INFORMATION PROVIDED: Begin

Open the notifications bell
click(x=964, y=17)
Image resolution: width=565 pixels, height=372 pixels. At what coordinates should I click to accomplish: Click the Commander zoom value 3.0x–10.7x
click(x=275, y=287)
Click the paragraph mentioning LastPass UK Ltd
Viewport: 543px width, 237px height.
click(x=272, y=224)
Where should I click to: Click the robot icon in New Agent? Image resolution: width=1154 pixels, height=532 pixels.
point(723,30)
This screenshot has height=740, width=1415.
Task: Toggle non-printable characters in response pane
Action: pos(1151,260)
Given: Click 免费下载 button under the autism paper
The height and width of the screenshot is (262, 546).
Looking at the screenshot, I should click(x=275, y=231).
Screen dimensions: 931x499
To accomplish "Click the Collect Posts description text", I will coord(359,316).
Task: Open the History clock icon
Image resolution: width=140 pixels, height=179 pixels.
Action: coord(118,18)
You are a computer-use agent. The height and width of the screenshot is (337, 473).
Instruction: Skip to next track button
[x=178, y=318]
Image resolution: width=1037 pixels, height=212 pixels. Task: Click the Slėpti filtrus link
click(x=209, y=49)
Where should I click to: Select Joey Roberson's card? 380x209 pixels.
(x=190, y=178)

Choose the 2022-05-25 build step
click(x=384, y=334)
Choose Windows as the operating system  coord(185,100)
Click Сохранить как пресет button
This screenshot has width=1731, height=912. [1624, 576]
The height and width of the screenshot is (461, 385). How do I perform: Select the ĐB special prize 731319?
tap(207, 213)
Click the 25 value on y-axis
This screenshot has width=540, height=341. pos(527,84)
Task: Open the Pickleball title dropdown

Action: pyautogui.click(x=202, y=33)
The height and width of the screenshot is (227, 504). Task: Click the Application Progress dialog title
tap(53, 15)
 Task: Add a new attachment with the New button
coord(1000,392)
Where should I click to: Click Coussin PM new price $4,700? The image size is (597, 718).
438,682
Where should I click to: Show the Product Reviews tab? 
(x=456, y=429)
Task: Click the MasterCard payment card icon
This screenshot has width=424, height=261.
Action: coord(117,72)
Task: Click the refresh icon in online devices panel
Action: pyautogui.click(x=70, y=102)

INFORMATION PROVIDED: End

Reproduce all the records precisely.

SOLVED EXERCISE:
Open the notifications bell
click(x=964, y=17)
Image resolution: width=565 pixels, height=372 pixels. At what coordinates should I click to accomplish: Click the Commander zoom value 3.0x–10.7x
click(x=275, y=287)
Click the paragraph mentioning LastPass UK Ltd
Viewport: 543px width, 237px height.
click(x=272, y=224)
Where should I click to: Click the robot icon in New Agent? Image resolution: width=1154 pixels, height=532 pixels.
point(723,30)
This screenshot has height=740, width=1415.
Task: Toggle non-printable characters in response pane
Action: pos(1151,260)
Given: Click 免费下载 button under the autism paper
The height and width of the screenshot is (262, 546).
Looking at the screenshot, I should click(x=275, y=231).
Screen dimensions: 931x499
To accomplish "Click the Collect Posts description text", I will coord(359,316).
Task: Open the History clock icon
Image resolution: width=140 pixels, height=179 pixels.
Action: coord(118,18)
You are a computer-use agent. The height and width of the screenshot is (337, 473).
Instruction: Skip to next track button
[x=178, y=318]
Image resolution: width=1037 pixels, height=212 pixels. Task: Click the Slėpti filtrus link
click(x=209, y=49)
Where should I click to: Select Joey Roberson's card? 380x209 pixels.
(x=190, y=178)

Choose the 2022-05-25 build step
click(x=384, y=334)
Choose Windows as the operating system  coord(185,100)
Click Сохранить как пресет button
This screenshot has width=1731, height=912. [1624, 576]
The height and width of the screenshot is (461, 385). How do I perform: Select the ĐB special prize 731319?
tap(207, 213)
Click the 25 value on y-axis
This screenshot has width=540, height=341. pos(527,84)
Task: Open the Pickleball title dropdown

Action: pyautogui.click(x=202, y=33)
The height and width of the screenshot is (227, 504). Task: Click the Application Progress dialog title
tap(53, 15)
 Task: Add a new attachment with the New button
coord(1000,392)
Where should I click to: Click Coussin PM new price $4,700? The image size is (597, 718).
438,682
Where should I click to: Show the Product Reviews tab? 
(x=456, y=429)
Task: Click the MasterCard payment card icon
This screenshot has width=424, height=261.
Action: coord(117,72)
Task: Click the refresh icon in online devices panel
Action: pyautogui.click(x=70, y=102)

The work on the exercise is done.